Le principe du partenariat public-privé n’est pas nouveau puisque certains n’hésitent pas à l’illustrer par l’exemple historique du canal d’irrigation construit à partir de 1554 par Adam de Craponne pour amener l’eau de la Durance jusqu’à Salon-de-Provence ! De fait, la puissance publique, souvent impécunieuse, n’a jamais hésité à recourir au financement des opérateurs privés pour la construction voire la gestion de grandes infrastructures d’intérêt général. Les contrats de concession, très répandus dans le domaine de la distribution de l’eau potable notamment, constituent d’ailleurs, de fait, une forme de partenariat public-privé.

Mais à partir de la fin des années 1990, les libéraux européens et tout particulièrement les équipes de Tony Blair en Grande-Bretagne se mettent à utiliser massivement cette pratique du partenariat public-privé, instauré dès 1992 par John Major. Jusqu’en 2010, plus de 700 projets de ce type vont ainsi être lancés dans ce pays et la France  emboite le pas à partir de 2002 en permettant aux différents ministères dont la Défense nationale puis la Justice et la Santé de confier au privé le soin de construire à sa place les grandes infrastructure, dont le pays a besoin : gendarmerie, prisons, hôpitaux, etc.
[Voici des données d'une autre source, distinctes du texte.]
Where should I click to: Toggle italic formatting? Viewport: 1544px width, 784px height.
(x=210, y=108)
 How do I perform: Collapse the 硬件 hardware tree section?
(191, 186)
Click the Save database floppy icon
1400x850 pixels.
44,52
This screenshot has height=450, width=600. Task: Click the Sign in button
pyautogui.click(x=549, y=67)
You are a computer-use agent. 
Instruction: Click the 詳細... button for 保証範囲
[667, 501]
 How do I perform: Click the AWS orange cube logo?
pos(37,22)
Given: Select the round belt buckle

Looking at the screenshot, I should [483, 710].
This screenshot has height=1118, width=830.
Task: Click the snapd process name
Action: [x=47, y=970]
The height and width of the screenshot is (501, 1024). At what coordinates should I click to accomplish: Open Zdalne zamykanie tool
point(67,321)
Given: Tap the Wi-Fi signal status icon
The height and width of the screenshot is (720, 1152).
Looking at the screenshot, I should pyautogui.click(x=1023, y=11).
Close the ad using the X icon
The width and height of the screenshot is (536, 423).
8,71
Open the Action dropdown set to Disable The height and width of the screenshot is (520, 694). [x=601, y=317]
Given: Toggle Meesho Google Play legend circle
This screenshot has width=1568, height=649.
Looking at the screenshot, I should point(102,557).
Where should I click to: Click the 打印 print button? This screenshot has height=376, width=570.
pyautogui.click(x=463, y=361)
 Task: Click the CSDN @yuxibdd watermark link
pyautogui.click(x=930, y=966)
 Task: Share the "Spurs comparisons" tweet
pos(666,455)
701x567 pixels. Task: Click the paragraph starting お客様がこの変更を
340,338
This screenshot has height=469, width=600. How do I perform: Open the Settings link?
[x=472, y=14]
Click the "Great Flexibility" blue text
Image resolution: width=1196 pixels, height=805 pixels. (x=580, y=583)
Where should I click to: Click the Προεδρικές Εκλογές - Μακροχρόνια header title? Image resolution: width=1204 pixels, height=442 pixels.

Une ordonnance de 2004 met en place les « contrats de partenariat » et étend le dispositif aux collectivités territoriales. En 2008, le ministère de l’économie évalue à 10 milliards d’euros l’enjeu de ce qu’il est alors convenu d’appeler les PPP et en 2011 le ministre de la Justice programme la construction de 25 nouveaux établissements pénitentiaires, tous prévus en PPP !

Un dessin de Boris publié dans la revue A babord

Il faut dire que le système est séduisant tant pour l’État, fortement endetté et dont les marges de manœuvre pour investir tout en respectant les critères de Maastricht sont devenues très limitées, que pour les collectivités locales. Pour un élu qui s’est engagé durant sa campagne électorale à embellir et équiper son territoire tout en jurant ses grands dieux que cela se fera sans la moindre imposition supplémentaire, c’est la recette miracle.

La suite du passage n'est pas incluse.